Where I live there are tons...and tons of hondas and the like. I got my nx1600 at an auction for 400bucks and runs great and is different. Being that, I want to smoke the competition. I was looking into a Zex dry nitrous system and plan to do a 75max shot of nitrous. I plan to do a few things. 


Headers-
Intake-
Exaust-
Nitrous kits-


Please let me know what is best and affordable for my car and any suggestions on where to get them. What times would i be looking at if I were to hit the track with it? Please help me in my quest to wtfpwnzrz the comp. And also what else would you suggest to add on? From what i read this is all i really need to do a dry nitrous setup. Thank you.


----------



## ramprat (Aug 17, 2004)

my 1.6 handles a 75 wet out of the hole just fine, - Nitrous Express main line wet kit from SpeedSolutions1 on ebay has his for 351.00 new. works great. 

exhaust? get the whole thing replaced, and use a magnaflow muffler 

intake? or intake tube? if anything get a cheap ebay tube and buy your own filter.

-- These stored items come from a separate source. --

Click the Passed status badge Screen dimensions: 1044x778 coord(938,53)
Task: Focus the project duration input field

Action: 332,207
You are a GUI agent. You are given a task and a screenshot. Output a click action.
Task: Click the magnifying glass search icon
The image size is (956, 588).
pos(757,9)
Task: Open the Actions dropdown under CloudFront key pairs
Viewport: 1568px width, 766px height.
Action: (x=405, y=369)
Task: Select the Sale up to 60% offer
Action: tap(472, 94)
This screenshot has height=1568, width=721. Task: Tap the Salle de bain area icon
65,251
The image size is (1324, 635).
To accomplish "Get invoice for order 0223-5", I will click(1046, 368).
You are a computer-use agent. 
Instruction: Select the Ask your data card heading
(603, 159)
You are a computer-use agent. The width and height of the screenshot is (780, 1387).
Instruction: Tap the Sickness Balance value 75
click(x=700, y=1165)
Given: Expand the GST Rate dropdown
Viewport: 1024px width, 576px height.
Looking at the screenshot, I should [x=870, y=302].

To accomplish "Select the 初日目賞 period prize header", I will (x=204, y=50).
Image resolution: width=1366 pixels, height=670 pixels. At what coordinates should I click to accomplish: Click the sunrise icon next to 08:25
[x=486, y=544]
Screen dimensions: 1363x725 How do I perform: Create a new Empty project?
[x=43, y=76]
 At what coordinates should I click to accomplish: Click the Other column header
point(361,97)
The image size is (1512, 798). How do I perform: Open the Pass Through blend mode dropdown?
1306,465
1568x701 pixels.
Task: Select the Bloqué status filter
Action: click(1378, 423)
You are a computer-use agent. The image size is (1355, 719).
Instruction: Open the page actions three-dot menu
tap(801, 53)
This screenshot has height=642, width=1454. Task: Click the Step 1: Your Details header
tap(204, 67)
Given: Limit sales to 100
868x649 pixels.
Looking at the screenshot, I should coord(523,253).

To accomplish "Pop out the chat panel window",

header? try to find a hot shot, if not get a newer pacesetter i guess.


----------



## snoop (Jun 13, 2005)

Is that the kit that your using?


----------



## ramprat (Aug 17, 2004)

same exact kit. i put a momentary switch mounted on a bracket. the tb has a pin welded on so when its at wot it trips the momentary switch which lets the nitrous flow, as soon as i barely let off, it shuts it off, so it's pretty safe, but yes, that's the same exact kit. easy as dirt to install, and you can't go wrong on the price. 

heres a shitty pic, the new 'bracket' has been refined and the plastic switch was replaced with a metal one.


----------



## lsybarra (Dec 10, 2006)

ramprat said:


> same exact kit. i put a momentary switch mounted on a bracket. the tb has a pin welded on so when its at wot it trips the momentary switch which lets the nitrous flow, as soon as i barely let off, it shuts it off, so it's pretty safe, but yes, that's the same exact kit. easy as dirt to install, and you can't go wrong on the price.
> 
> heres a shitty pic, the new 'bracket' has been refined and the plastic switch was replaced with a metal one.




What are your drag times??? This is it for me pretty much.


----------



## ramprat (Aug 17, 2004)

with the timing off and a horrible 60' times from bald t ires i went from a 16.0 to a 14.6 with an increase of around 10mph - mind you i have a act racing clutch which reacts well. 

i've since upgraded the rest of the exhaust and included a cutout now to increase the flow for the exhaust, and adjusted the timing accordingly - so i should be maybe 14.3-14.4 or so - and this wasn't a one time thing, i backed it up with a 14.771 and a 14.702 respectively.


----------